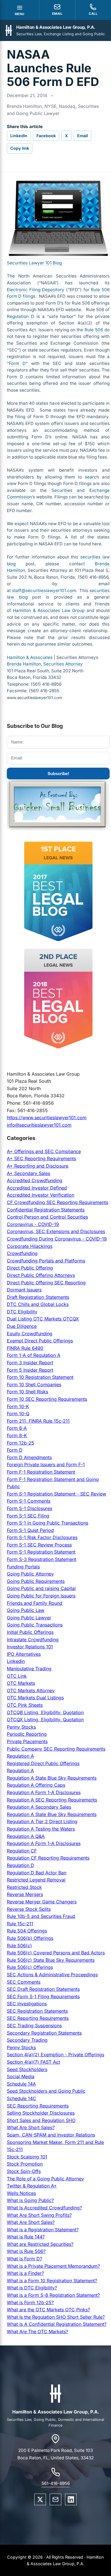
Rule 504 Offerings (27, 1931)
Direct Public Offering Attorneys (41, 1275)
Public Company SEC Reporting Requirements (56, 1749)
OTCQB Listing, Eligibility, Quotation (45, 1712)
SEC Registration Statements (37, 2011)
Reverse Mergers (25, 1894)
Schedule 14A (21, 2084)
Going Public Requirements (36, 1581)
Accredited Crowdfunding (34, 1180)
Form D (17, 363)
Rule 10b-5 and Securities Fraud (41, 1916)
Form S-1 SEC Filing (28, 1516)
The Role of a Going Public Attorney (45, 2178)
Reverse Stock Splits (29, 1909)
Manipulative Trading (29, 1668)
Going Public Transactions (35, 1625)
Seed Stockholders (27, 2069)
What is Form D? (24, 2258)
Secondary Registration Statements (44, 2033)
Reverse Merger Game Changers (42, 1902)
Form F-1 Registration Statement (41, 1472)
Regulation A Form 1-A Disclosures (44, 1792)
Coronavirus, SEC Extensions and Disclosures (56, 1231)
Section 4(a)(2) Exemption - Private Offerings (55, 2054)
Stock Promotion (25, 2164)
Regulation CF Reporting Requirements (48, 1858)
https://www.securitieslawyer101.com (47, 1117)
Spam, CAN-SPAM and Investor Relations (51, 2135)
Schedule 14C (21, 2098)
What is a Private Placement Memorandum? (53, 2266)
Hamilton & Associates (30, 657)
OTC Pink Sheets (25, 1705)
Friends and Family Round (34, 1603)
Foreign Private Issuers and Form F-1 (46, 1464)
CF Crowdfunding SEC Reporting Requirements (57, 1202)
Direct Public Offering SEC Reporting (46, 1282)
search (92, 477)
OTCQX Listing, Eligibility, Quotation (45, 1719)
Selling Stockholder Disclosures (41, 2113)
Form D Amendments (29, 1457)
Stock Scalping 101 (27, 2157)
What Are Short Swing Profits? (39, 2215)
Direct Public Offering (30, 1268)
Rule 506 (100, 289)
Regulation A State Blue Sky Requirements (51, 1778)
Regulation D (20, 316)
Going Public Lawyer (29, 1617)
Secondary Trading (27, 2040)
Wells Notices (21, 2193)
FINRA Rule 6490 (25, 1348)
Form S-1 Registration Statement (41, 1552)
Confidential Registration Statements (46, 1210)
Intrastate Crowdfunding (33, 1639)
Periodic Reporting (27, 1734)
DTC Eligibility (22, 1311)
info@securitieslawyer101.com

------------------------------------------------------------------------

Starting at the first line of the data, set down each line exactly until you have copied the line with "DTC Eligibility (22, 1311)", but leave the pictures out.

Rule 504 Offerings (27, 1931)
Direct Public Offering Attorneys (41, 1275)
Public Company SEC Reporting Requirements (56, 1749)
OTCQB Listing, Eligibility, Quotation (45, 1712)
SEC Registration Statements (37, 2011)
Reverse Mergers (25, 1894)
Schedule 14A (21, 2084)
Going Public Requirements (36, 1581)
Accredited Crowdfunding (34, 1180)
Form D (17, 363)
Rule 10b-5 and Securities Fraud (41, 1916)
Form S-1 SEC Filing (28, 1516)
The Role of a Going Public Attorney (45, 2178)
Reverse Stock Splits (29, 1909)
Manipulative Trading (29, 1668)
Going Public Transactions (35, 1625)
Seed Stockholders (27, 2069)
What is Form D? (24, 2258)
Secondary Registration Statements (44, 2033)
Reverse Merger Game Changers (42, 1902)
Form F-1 Registration Statement (41, 1472)
Regulation A Form 1-A Disclosures (44, 1792)
Coronavirus, SEC Extensions and Disclosures (56, 1231)
Section 4(a)(2) Exemption - Private Offerings (55, 2054)
Stock Promotion (25, 2164)
Regulation CF Reporting Requirements (48, 1858)
https://www.securitieslawyer101.com (47, 1117)
Spam, CAN-SPAM and Investor Relations (51, 2135)
Schedule 14C (21, 2098)
What is a Private Placement Memorandum? (53, 2266)
Hamilton & Associates (30, 657)
OTC Pink Sheets (25, 1705)
Friends and Family Round (34, 1603)
Foreign Private Issuers and Form F-1 (46, 1464)
CF Crowdfunding SEC Reporting Requirements (57, 1202)
Direct Public Offering SEC Reporting (46, 1282)
search (92, 477)
OTCQX Listing, Eligibility, Quotation (45, 1719)
Selling Stockholder Disclosures (41, 2113)
Form D Amendments (29, 1457)
Stock Scalping 101 (27, 2157)
What Are Short Swing Profits? (39, 2215)
Direct Public Offering (30, 1268)
Rule 506 (100, 289)
Regulation A State Blue Sky Requirements (51, 1778)
Regulation D (20, 316)
Going Public Lawyer (29, 1617)
Secondary Trading (27, 2040)
Wells Notices (21, 2193)
FINRA Rule 6490 (25, 1348)
Form S-1 Registration Statement (41, 1552)
Confidential Registration Statements (46, 1210)
Intrastate Crowdfunding (33, 1639)
Periodic Reporting (27, 1734)
DTC Eligibility (22, 1311)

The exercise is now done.